Current strategy is not to perforate unconsolidated intervals. If possible, these intervals will be left with a 10-20 ft standoff, and the strategy limits perforations to a minimum 30-40 ft.

The jobs use stress logs for determining perforation strategy, sanding tendency, and fracture geometry. Correlated with static and dynamic properties obtained from core analysis, microfrac testing, and data-frac analysis, the stress log (Fig. 3) clearly indicates the stress contrast between the consolidated and unconsolidated rock.
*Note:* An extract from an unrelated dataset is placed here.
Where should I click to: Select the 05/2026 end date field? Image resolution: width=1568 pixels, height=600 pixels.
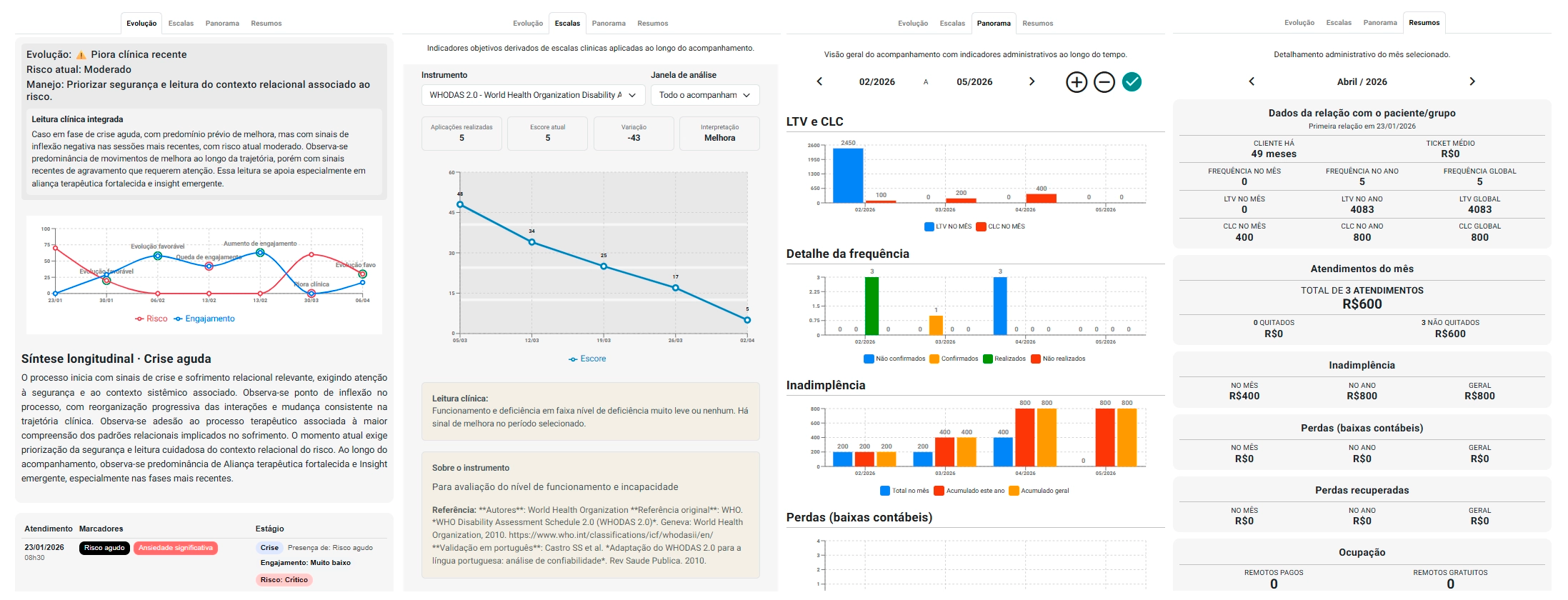coord(974,82)

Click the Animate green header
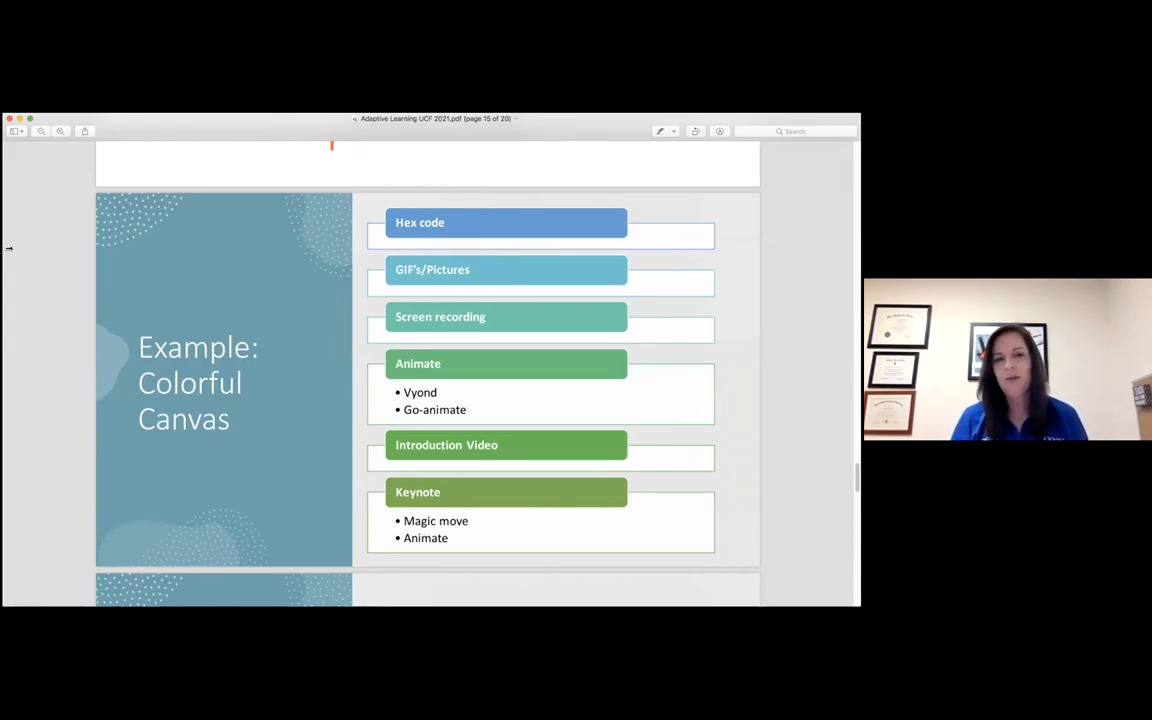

Core and log analyses of the laminated shales within the Jauf, originally believed to be barriers, indicate that these intervals are dirty sandstones that usually consist of fine quartz cemented sandstone. Temperature surveys and radioactive tracer analyses indicate that the shales are not true barriers.

Geochemical analysis of the core has further refined the stress log for identifying shale from dense sandstone stringers.

Stimulation optimization

The optimization team selected 10 wells with varying reservoir and sanding tendency characteristics. The accompanying box shows the optimization workflow.

Eight of the 10 selected wells have been stimulated by yearend 2001.

Saudi Aramco developed its guidelines for well flowback after a frac from best industry practices, minimum solids handling capacity, desire to mitigate erosional corrosion effects in pipelines, and lessons learned in the ongoing fracturing campaign.

The jobs include a high-pressure coiled tubing cleanout as soon as the tree saver has been removed. This cleanout puts the well on production as soon as practical to ensure that all solids recovered during the flowback period come from the formation, not the wellbore. This allows for the proper assessment of the success or failure of the sand control strategy.

The jobs flowback all wells through a sand management system (SMS) that includes a hydrocyclone desander, filter screens, a testing choke manifold, a test separator, and facilities to recover and measure solids.

The system removes solids from the surface flowstream before taking the pressure drop at the choke manifold. It has proven, however, ineffective during the early clean-up flow period because the hydrocyclone cannot remove solids from the viscous gel that is loaded with proppant and plugs the filter screens.

As a backup to the SMS and to shorten cleanout time, the jobs include an expendable choke manifold system with multiple positive chokes to ensure the well can flow continuously.

Initially all wells flow back through the expendable choke system. Once the flowback fluid viscosity decreases to a level that can be handled by the SMS, the flow is switched and the well flows very slowly on an initial 14/64-in. choke.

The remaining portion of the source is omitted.